# [Problem description]
Print exactly the lines of the listing below from the one containing "Screen dimensions: 1920x1080" through the final line, both included, and no pictures.

# [Material to process]

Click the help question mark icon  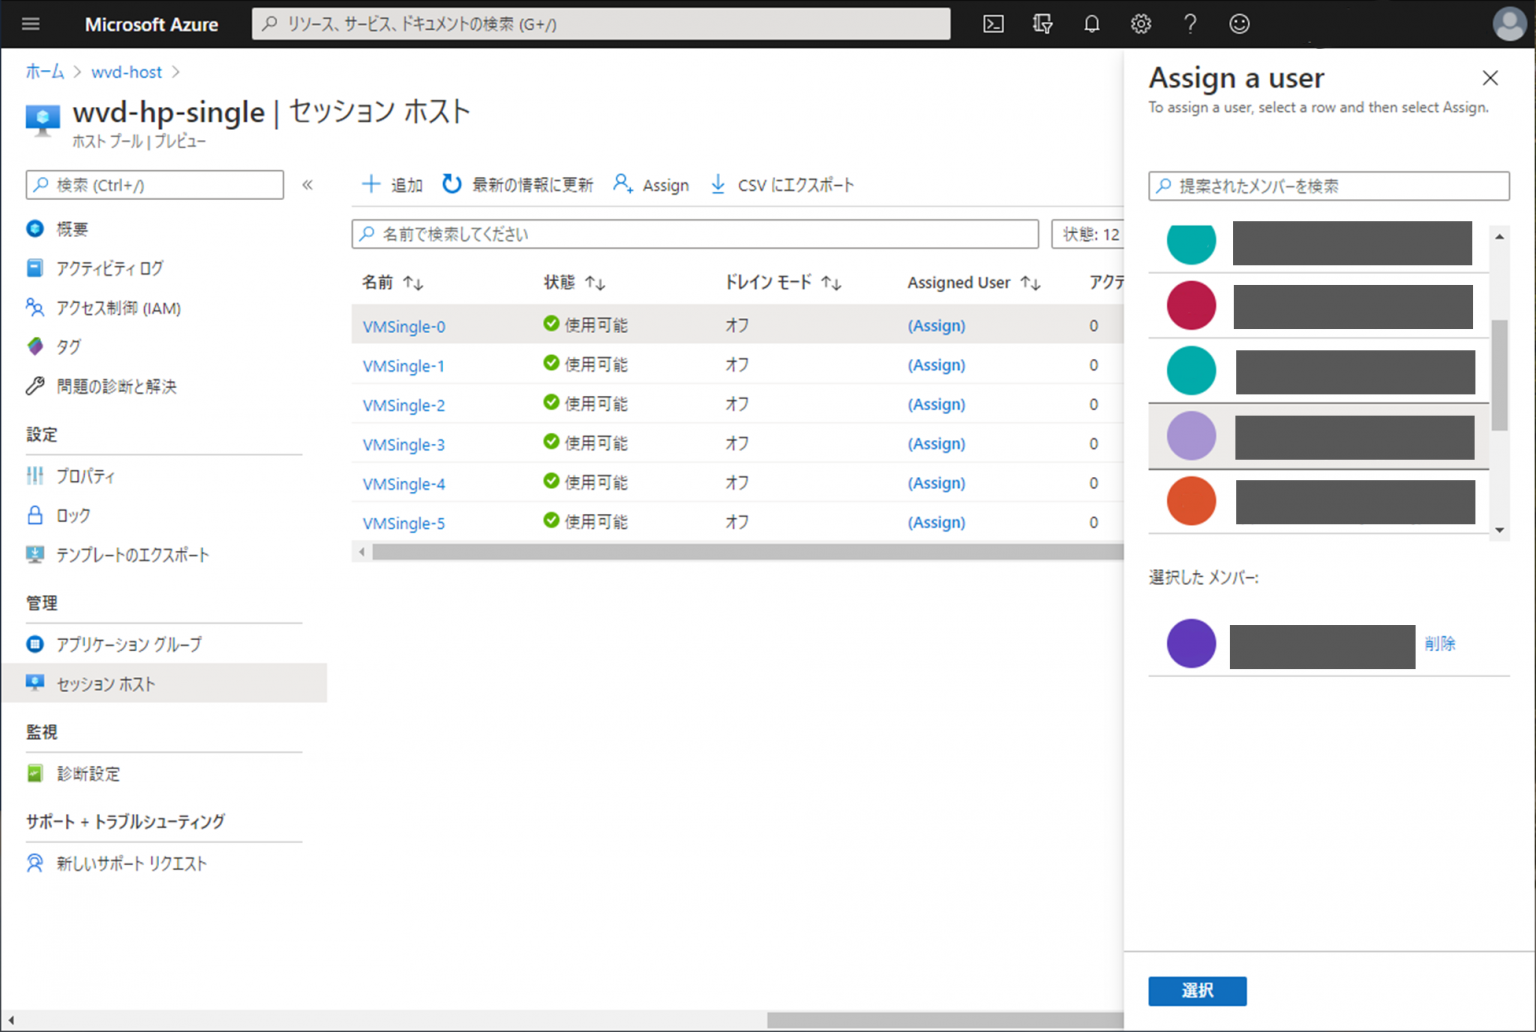click(1190, 24)
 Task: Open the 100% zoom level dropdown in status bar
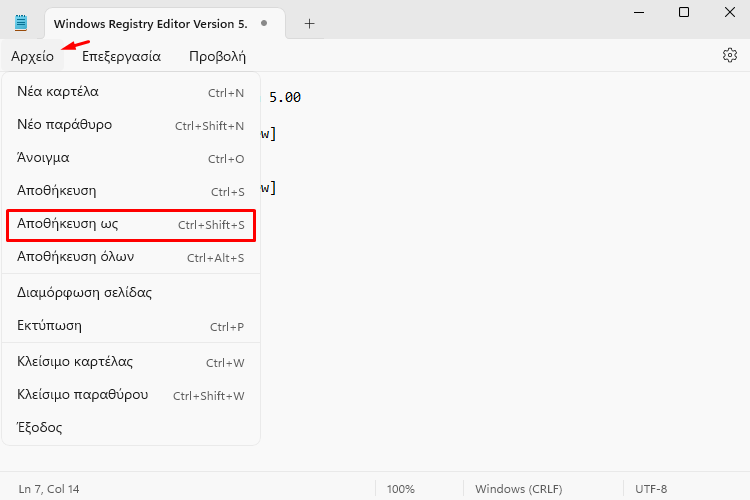click(x=401, y=489)
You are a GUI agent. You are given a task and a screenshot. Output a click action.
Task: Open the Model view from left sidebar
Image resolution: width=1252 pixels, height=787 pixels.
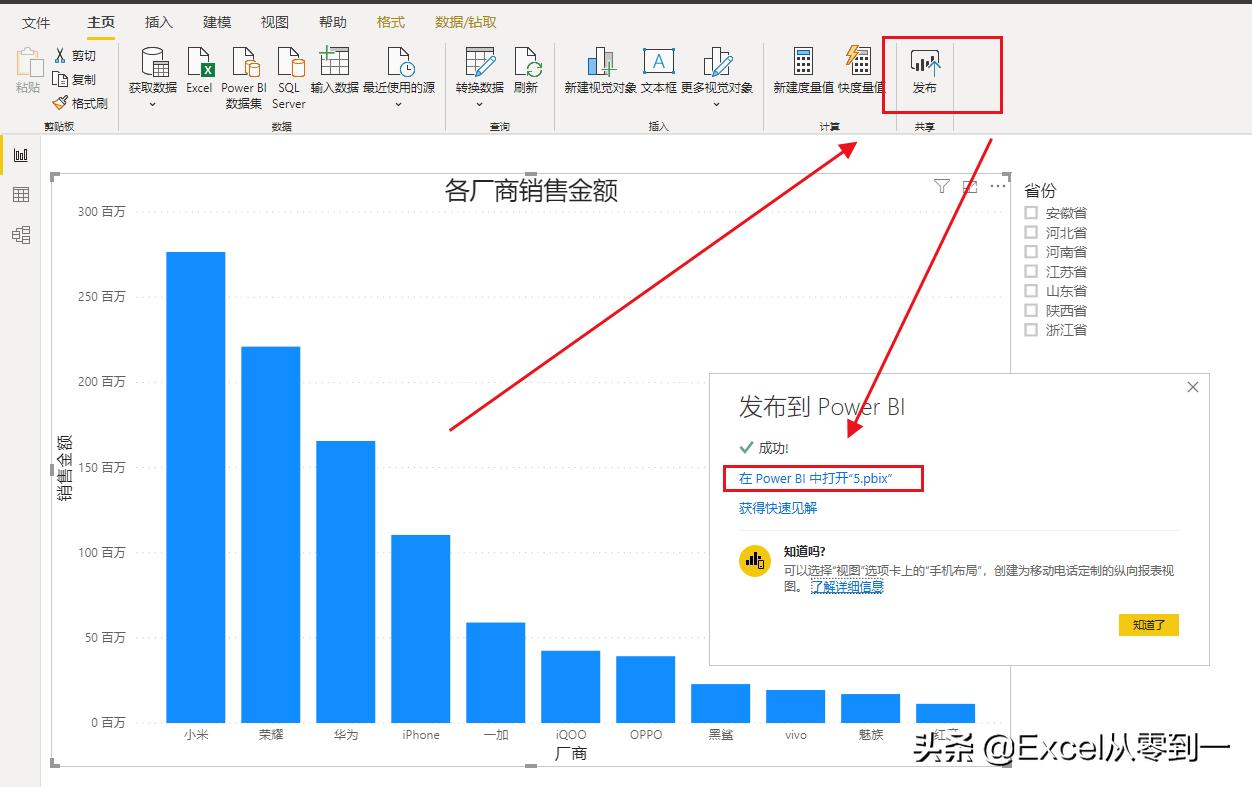20,234
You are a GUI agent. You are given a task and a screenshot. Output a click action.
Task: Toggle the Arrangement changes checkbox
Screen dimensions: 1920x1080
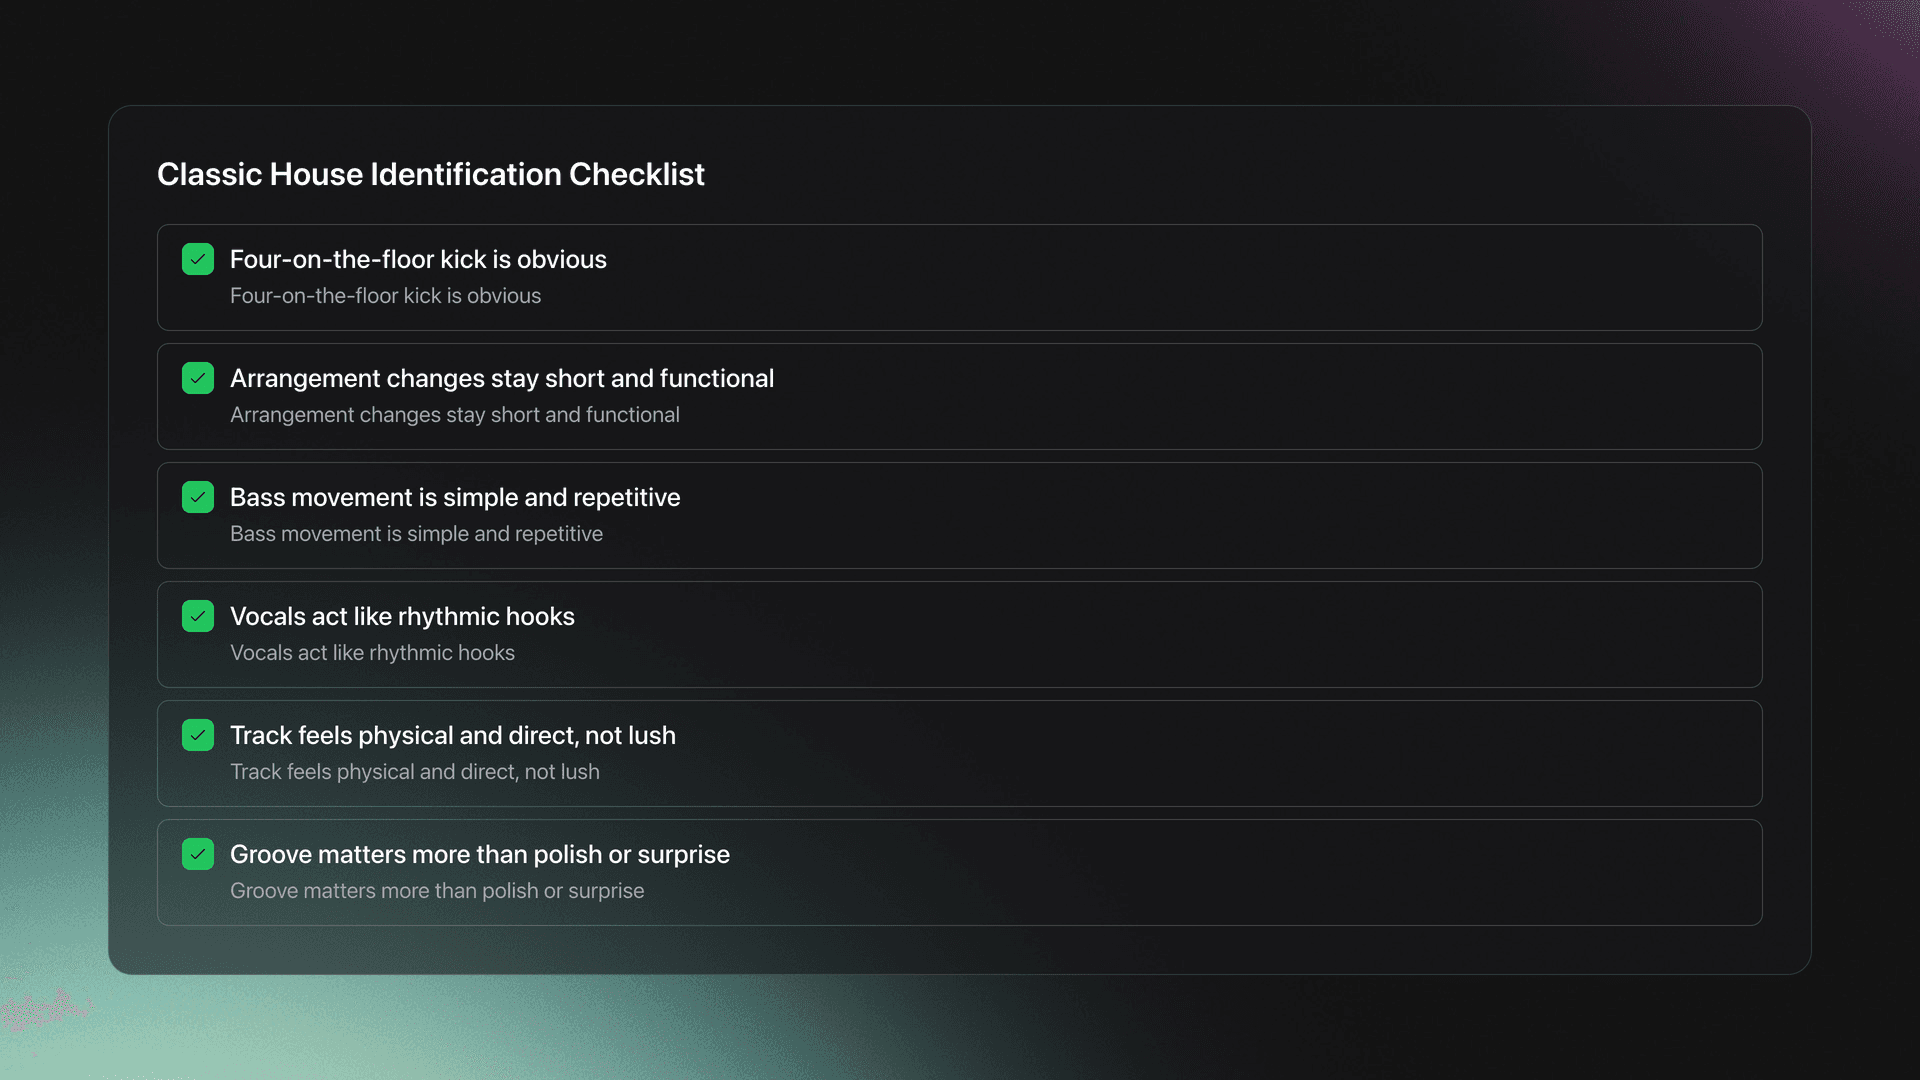point(198,378)
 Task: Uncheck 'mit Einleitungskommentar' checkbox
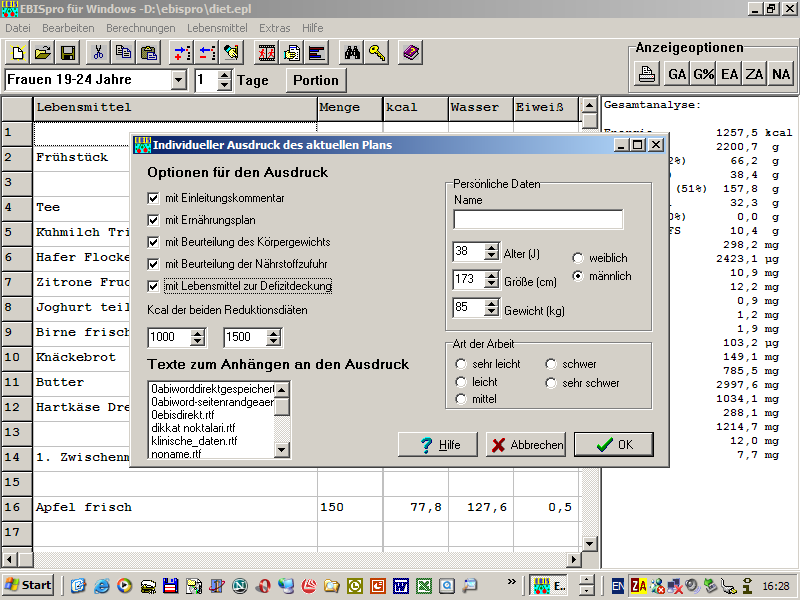point(154,198)
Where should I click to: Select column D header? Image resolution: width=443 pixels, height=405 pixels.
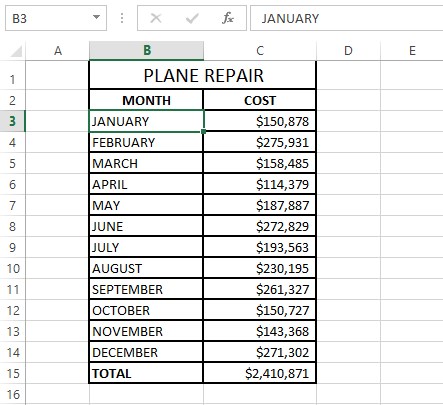coord(348,51)
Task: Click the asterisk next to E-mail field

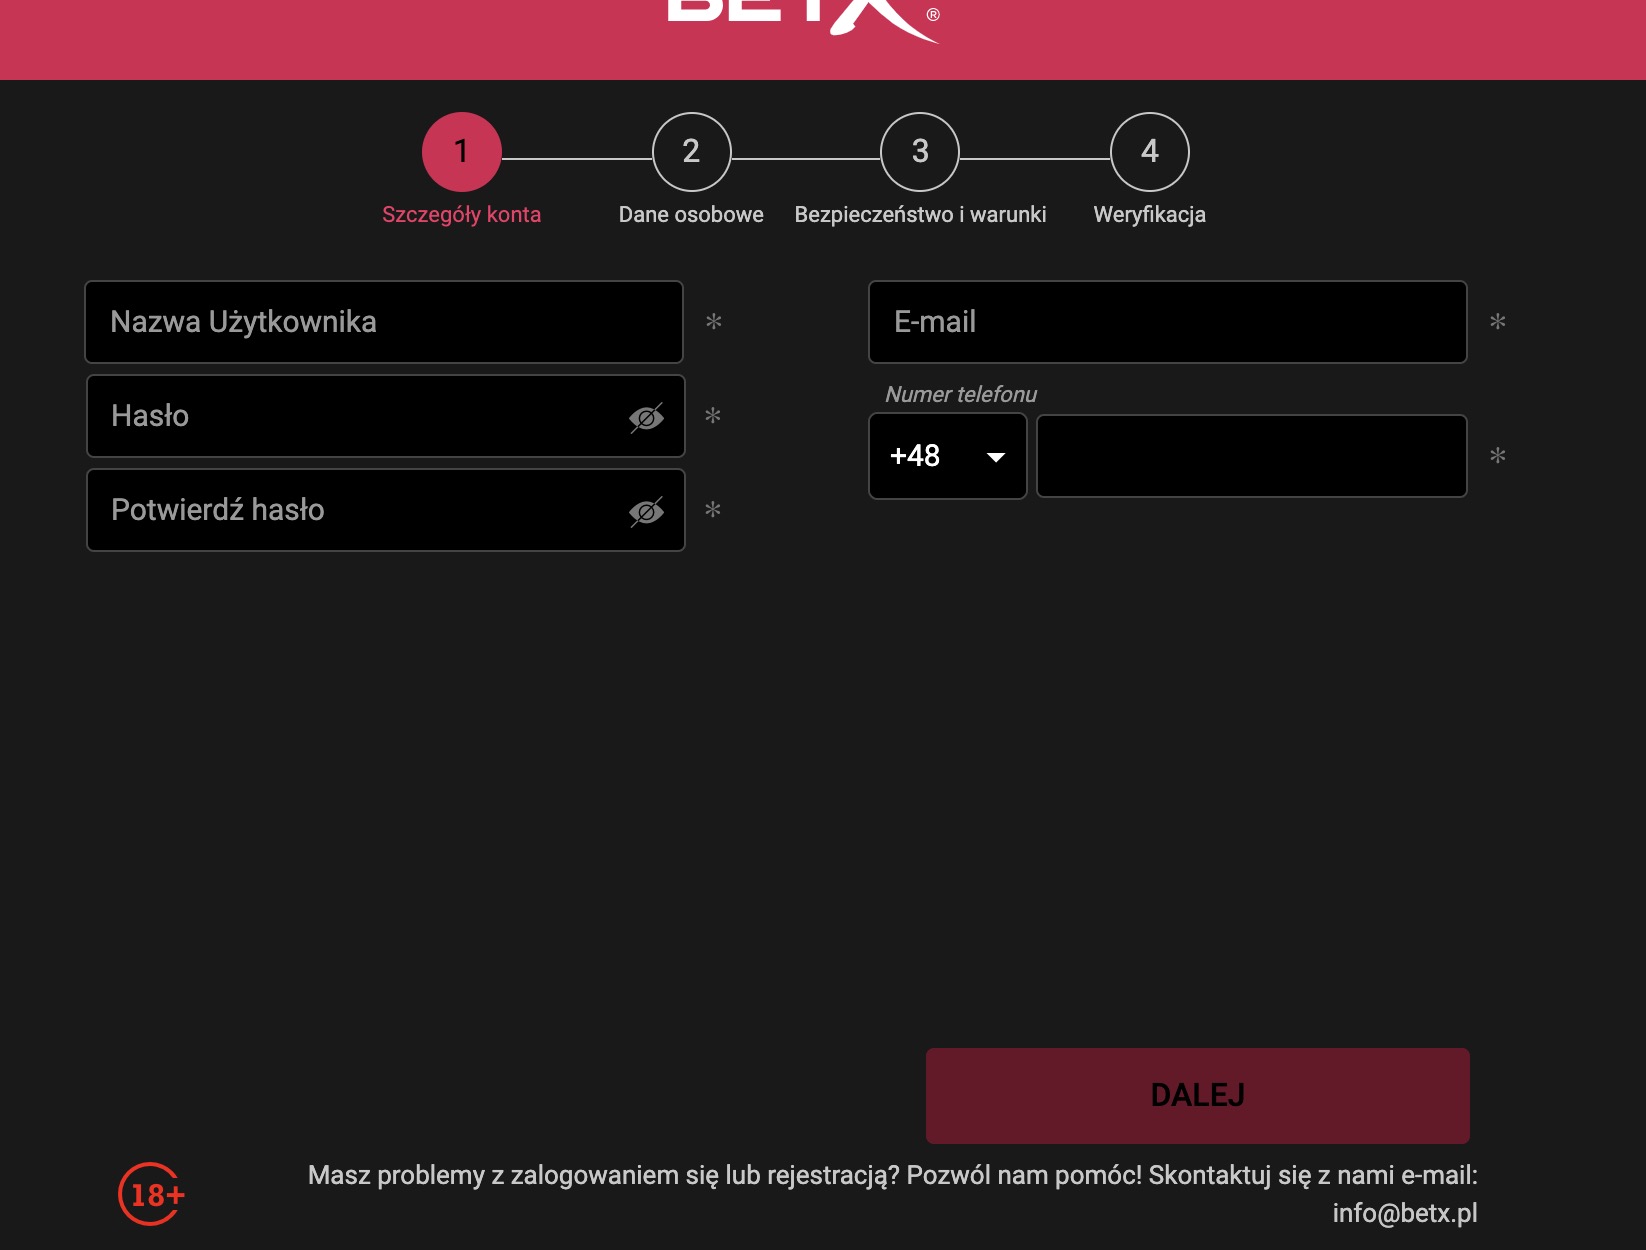Action: tap(1497, 322)
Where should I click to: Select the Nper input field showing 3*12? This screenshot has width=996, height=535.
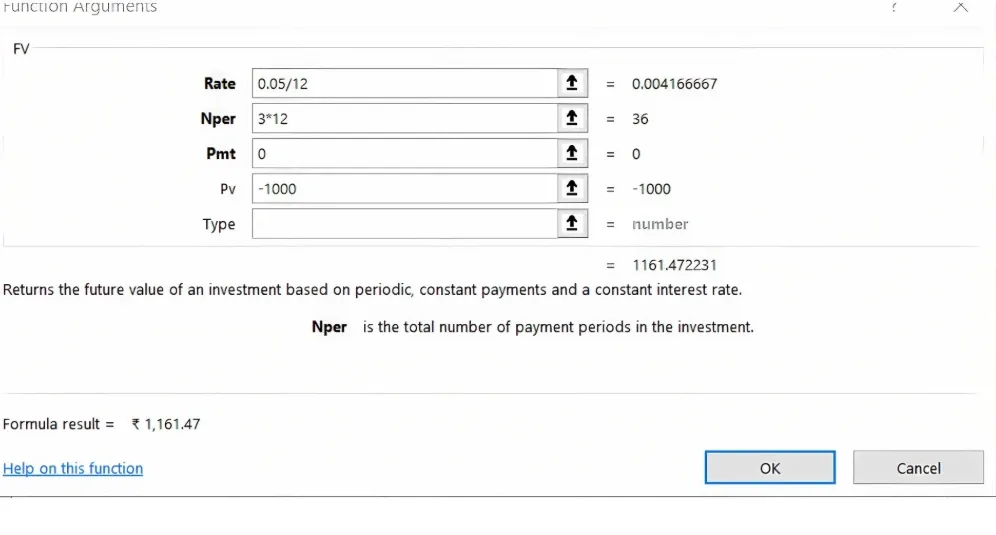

# [Task result]
Screen dimensions: 1920x1080
point(198,378)
 Task: Uncheck 'mit Einleitungskommentar' checkbox
point(154,198)
Where should I click to: Select column D header? Image resolution: width=443 pixels, height=405 pixels.
coord(348,51)
Task: Click the asterisk next to E-mail field

Action: tap(1497, 322)
Where should I click to: Select the Nper input field showing 3*12? This screenshot has width=996, height=535.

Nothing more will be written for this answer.